Among the entries, which lines carry the string "computer"? Copy every one.

## [Entries shown]
***
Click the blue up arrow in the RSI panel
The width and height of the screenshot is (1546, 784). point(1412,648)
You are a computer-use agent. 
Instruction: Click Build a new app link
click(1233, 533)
***
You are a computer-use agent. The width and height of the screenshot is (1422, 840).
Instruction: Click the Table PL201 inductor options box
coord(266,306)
***
## [Solved exercise]
You are a computer-use agent. 
You are a computer-use agent. The width and height of the screenshot is (1422, 840).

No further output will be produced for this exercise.